The following table sets forth our average differentials for the three months ended March 31, 2014 and 2013:

                                Oil - NYMEX            Gas - NYMEX
                                  Three months ended March 31,
                             2014        2013       2014       2013
Average realized price (1) $ 90.18     $ 90.62     $ 5.03    $  3.02
Average NYMEX price          98.61       94.36       4.72       3.48
Differential               $ (8.43 )   $ (3.74 )   $ 0.31    $ (0.46 )


_____________________________________


(1) Excludes the impact of derivative activities

Increases in the differential between the NYMEX price and the realized price we receive have in the past, and could in the future, significantly reduce our revenues and cash flow from operations.

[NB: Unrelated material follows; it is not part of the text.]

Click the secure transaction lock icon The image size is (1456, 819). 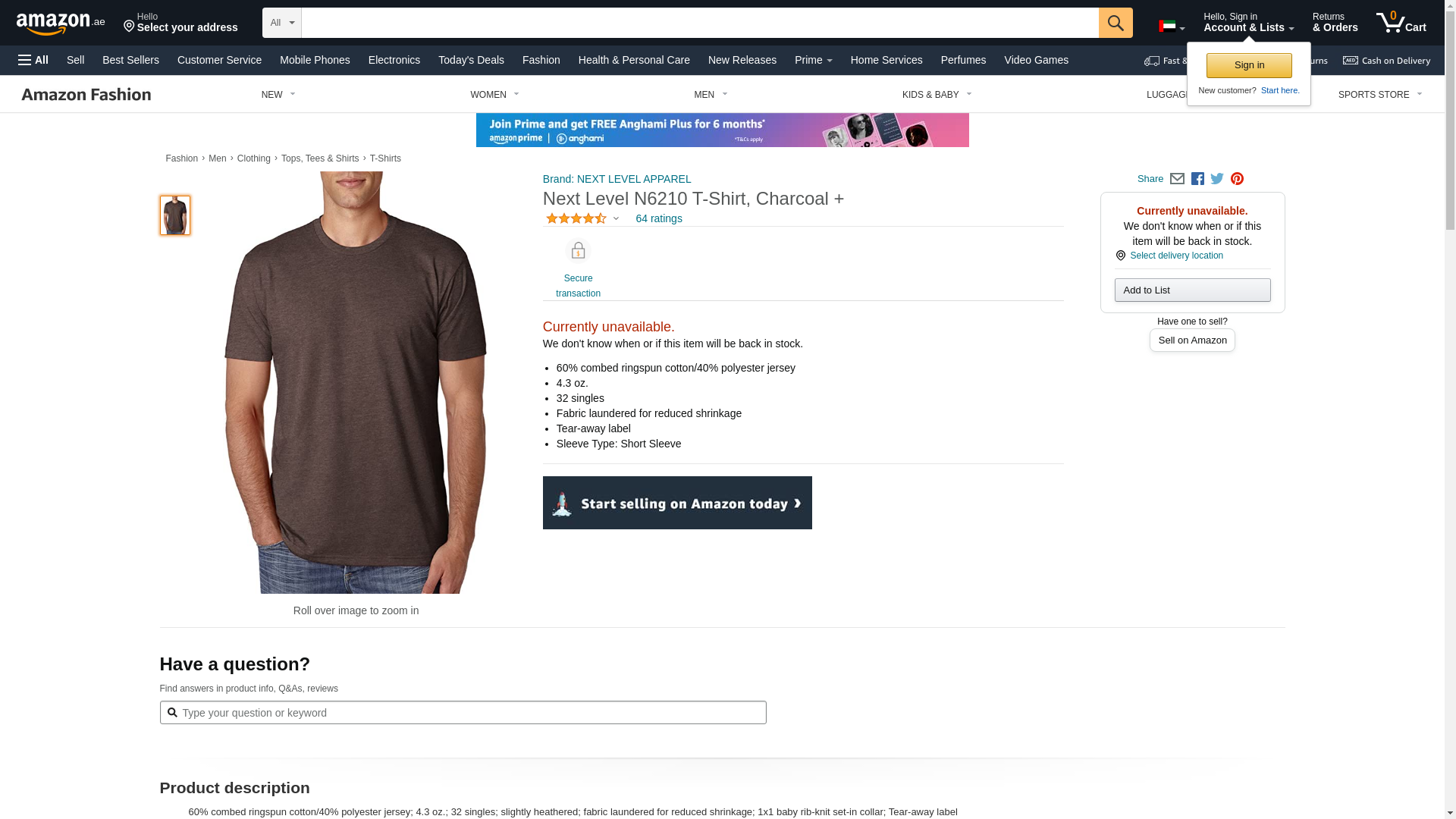(x=578, y=251)

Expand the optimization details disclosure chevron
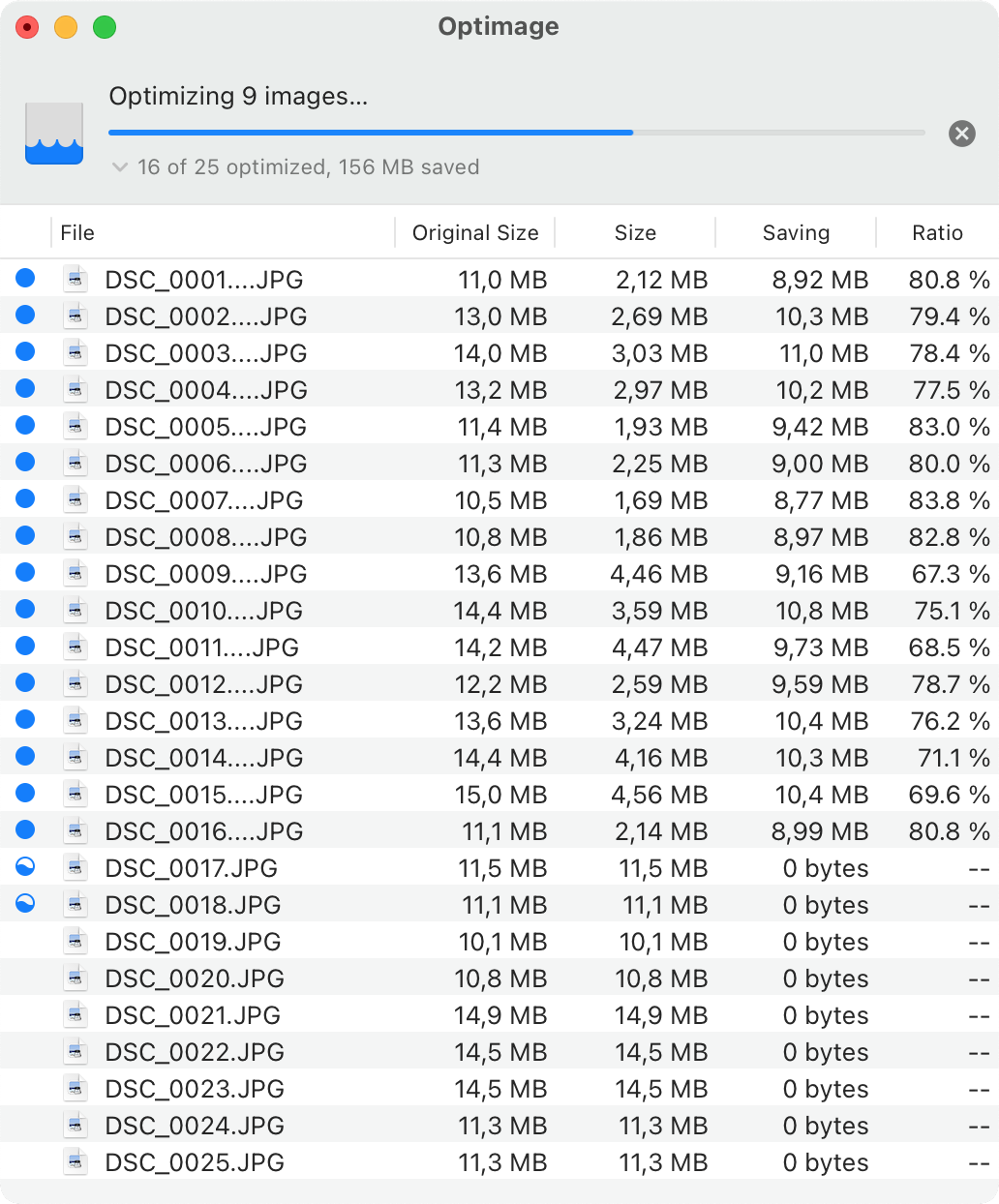click(120, 167)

The decrease in the gas differential was primarily due to higher realized prices for Bakken gas due to its high BTU content. Our average price differentials relative to WTI increased due to increases in U.S. production growth constraining available pipeline takeaway and refining capacity in the regions in which we operate.

Our results of operations are significantly affected by fluctuations in commodity prices and we seek to reduce our exposure to price volatility by hedging our production through swaps, options and other commodity derivative instruments. By removing a significant portion of price volatility on our future production, we believe we will mitigate, but not eliminate, the potential effects of changing commodity prices on our cash flow from operations for those periods. However, when prevailing market prices are higher than our contract prices, we will not realize increased cash flow on the portion of the production that has been hedged. We have sustained and, in the future, will sustain realized and unrealized losses on our derivative contracts when market prices are higher than our contract prices. Conversely, when prevailing market prices are lower than our contract prices, we will recognize realized and unrealized gains on our commodity derivative contracts. For the three months ended March 31, 2014, we recognized a realized loss of $0.7 million and an unrealized loss of $0.9 million on our commodity swaps. In the three months ended March 31, 2013, we recognized an unrealized loss $0.6 million and a realized loss of $0.9 million on our commodity swaps. We have not designated any of these derivative contracts as a hedge as prescribed by applicable accounting rules.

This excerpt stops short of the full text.